**INSTRUCTIONS TO FOLLOW:** Copy the lines from the one containing "The width and" through the one containing "I will point(122,447).", both included, word for word.

**DATASET RECORDS:**
------------

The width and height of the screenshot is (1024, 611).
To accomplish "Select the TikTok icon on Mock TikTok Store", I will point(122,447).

------------

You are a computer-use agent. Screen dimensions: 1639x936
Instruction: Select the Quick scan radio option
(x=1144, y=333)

------------

**EXERCISE RESULT:**
The width and height of the screenshot is (1024, 611).
To accomplish "Select the TikTok icon on Mock TikTok Store", I will point(122,447).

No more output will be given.